Exercise aim → Output the full listing that appears below, exactly as it is presented.

Extracted records Block Start

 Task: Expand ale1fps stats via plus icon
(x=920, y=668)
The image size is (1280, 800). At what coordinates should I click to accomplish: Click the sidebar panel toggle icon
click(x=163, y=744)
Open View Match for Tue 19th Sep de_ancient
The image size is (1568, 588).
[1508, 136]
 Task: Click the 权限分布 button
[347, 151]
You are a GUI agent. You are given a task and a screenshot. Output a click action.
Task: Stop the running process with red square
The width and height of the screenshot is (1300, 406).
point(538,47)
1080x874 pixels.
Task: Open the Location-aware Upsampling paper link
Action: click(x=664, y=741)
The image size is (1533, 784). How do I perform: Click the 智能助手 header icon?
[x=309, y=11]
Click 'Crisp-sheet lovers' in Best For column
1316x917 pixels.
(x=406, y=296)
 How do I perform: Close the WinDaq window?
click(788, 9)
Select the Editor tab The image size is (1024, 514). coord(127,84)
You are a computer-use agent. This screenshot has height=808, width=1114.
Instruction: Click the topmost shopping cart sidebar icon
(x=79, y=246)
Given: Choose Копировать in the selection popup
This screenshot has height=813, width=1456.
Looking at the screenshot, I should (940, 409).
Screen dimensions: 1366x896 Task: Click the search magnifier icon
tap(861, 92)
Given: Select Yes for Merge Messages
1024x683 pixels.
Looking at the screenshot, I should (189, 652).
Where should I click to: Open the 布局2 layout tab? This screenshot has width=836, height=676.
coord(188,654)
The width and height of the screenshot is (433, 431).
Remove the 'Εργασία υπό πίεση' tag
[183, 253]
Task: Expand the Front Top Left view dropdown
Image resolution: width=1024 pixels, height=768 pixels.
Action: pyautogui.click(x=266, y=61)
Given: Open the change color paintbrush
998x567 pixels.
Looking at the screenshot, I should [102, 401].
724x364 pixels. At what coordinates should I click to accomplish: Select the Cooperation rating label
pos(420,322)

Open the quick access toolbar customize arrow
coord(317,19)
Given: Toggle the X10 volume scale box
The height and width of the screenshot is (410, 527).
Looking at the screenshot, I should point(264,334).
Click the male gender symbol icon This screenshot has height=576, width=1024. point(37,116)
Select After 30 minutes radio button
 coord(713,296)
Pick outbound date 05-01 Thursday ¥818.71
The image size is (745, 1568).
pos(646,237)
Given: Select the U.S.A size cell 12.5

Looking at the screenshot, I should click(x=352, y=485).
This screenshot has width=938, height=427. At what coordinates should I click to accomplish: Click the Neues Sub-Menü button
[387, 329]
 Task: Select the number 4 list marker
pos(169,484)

Extracted records Block End

Written response →
 Task: Expand ale1fps stats via plus icon
(x=920, y=668)
The image size is (1280, 800). At what coordinates should I click to accomplish: Click the sidebar panel toggle icon
click(x=163, y=744)
Open View Match for Tue 19th Sep de_ancient
The image size is (1568, 588).
[1508, 136]
 Task: Click the 权限分布 button
[347, 151]
You are a GUI agent. You are given a task and a screenshot. Output a click action.
Task: Stop the running process with red square
The width and height of the screenshot is (1300, 406).
point(538,47)
1080x874 pixels.
Task: Open the Location-aware Upsampling paper link
Action: click(x=664, y=741)
The image size is (1533, 784). How do I perform: Click the 智能助手 header icon?
[x=309, y=11]
Click 'Crisp-sheet lovers' in Best For column
1316x917 pixels.
(x=406, y=296)
 How do I perform: Close the WinDaq window?
click(788, 9)
Select the Editor tab The image size is (1024, 514). coord(127,84)
You are a computer-use agent. This screenshot has height=808, width=1114.
Instruction: Click the topmost shopping cart sidebar icon
(x=79, y=246)
Given: Choose Копировать in the selection popup
This screenshot has height=813, width=1456.
Looking at the screenshot, I should (940, 409).
Screen dimensions: 1366x896 Task: Click the search magnifier icon
tap(861, 92)
Given: Select Yes for Merge Messages
1024x683 pixels.
Looking at the screenshot, I should (189, 652).
Where should I click to: Open the 布局2 layout tab? This screenshot has width=836, height=676.
coord(188,654)
The width and height of the screenshot is (433, 431).
Remove the 'Εργασία υπό πίεση' tag
[183, 253]
Task: Expand the Front Top Left view dropdown
Image resolution: width=1024 pixels, height=768 pixels.
Action: pyautogui.click(x=266, y=61)
Given: Open the change color paintbrush
998x567 pixels.
Looking at the screenshot, I should [102, 401].
724x364 pixels. At what coordinates should I click to accomplish: Select the Cooperation rating label
pos(420,322)

Open the quick access toolbar customize arrow
coord(317,19)
Given: Toggle the X10 volume scale box
The height and width of the screenshot is (410, 527).
Looking at the screenshot, I should point(264,334).
Click the male gender symbol icon This screenshot has height=576, width=1024. point(37,116)
Select After 30 minutes radio button
 coord(713,296)
Pick outbound date 05-01 Thursday ¥818.71
The image size is (745, 1568).
pos(646,237)
Given: Select the U.S.A size cell 12.5

Looking at the screenshot, I should click(x=352, y=485).
This screenshot has width=938, height=427. At what coordinates should I click to accomplish: Click the Neues Sub-Menü button
[387, 329]
 Task: Select the number 4 list marker
pos(169,484)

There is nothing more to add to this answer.